Here was a close-up shot of the bowl of grits that came with the platter:
These were consistent with grits that I've found at other local Ohio eateries. The problem I have with grits around this part of Ohio is that they are never seasoned. At all. If these were cheesy grits, I would expect them to be seasoned. Part of my problem with unseasoned grits is that it is such a stark contrast to the rest of the meal. I'm not looking for them to be salty, per se, just seasoned enough so that the natural corn flavor stands out. If any of my gentle readers out there know how plain grits are properly prepared and served in the South, please leave me a comment and explain how they should be correctly served.

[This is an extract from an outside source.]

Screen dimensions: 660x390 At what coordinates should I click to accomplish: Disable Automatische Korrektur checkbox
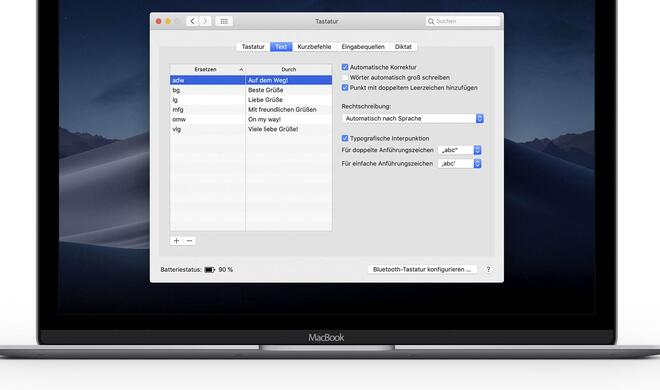pos(345,67)
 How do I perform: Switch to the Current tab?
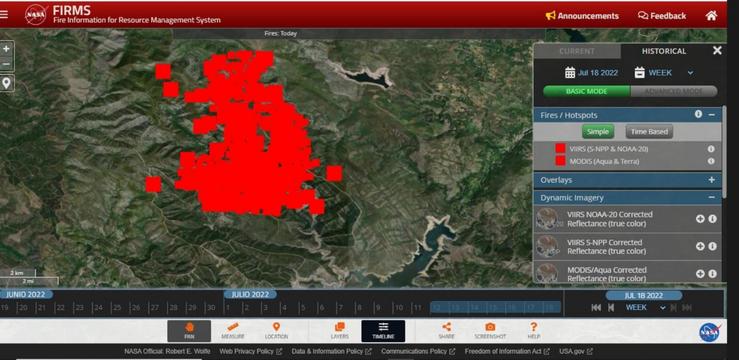tap(577, 51)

[Ed. Note: When I wrote the above paragraph, it was before I had consulted a number of friends who have eaten or cooked plain grits from the South. Apparently, plain grits are exactly that, ground corn meal cooked in water. However, in wanting to understand this epicurean phenomenon even better, I'd love to hear from my Southern (or displaced Southern) gentle readers out there who can shed some light on this. Why aren't plain grits seasoned, even just a little bit?]
Fortunately, with the help of the salt and peppers shakers and this bottle of Frank's Red Hot,
I managed to give the grits some character. Overall the texture was fine, although it was a tad bit lumpy in spots. When I first opened the bottle of Frank's, I was immediately transported back to my college days. The smell alone was enough to remind me of the hot wings at The Euclid Tavern. Good times, good times.
Finally, a shot of the rye toast:
This was decent enough but was nowhere as flavorful and tasty as the toast I had eaten at my last Big Egg experience. Paired with some of the Smucker's strawberry jam from the condiment caddy, this satisfied my need for something a little sweet and a little crunchy.
Overall, I'd say that this visit to Wally Waffle was as consistent as my others. For the most part, Wally Waffle continues to deliver interesting and tasty versions of classic diner fare for a modest price. Every now and then they will falter, but fortunately it isn't very often.
My understanding of grits has always been that some like them sweet (with butter and syrup) and some like them savory (with butter and/or cheese and salt). I believe, from trips to the esteemed Waffle House, which I think of as distinctly Southern, they ask if you want butter on your grits but then leave it to you to either go sweet or savory.
ReplyDeleteNext time I visit Waffle House, I will pay more attention! :)
The wally fries are the best! I wish they would bring back the original veggie omelet with provolone and spinach.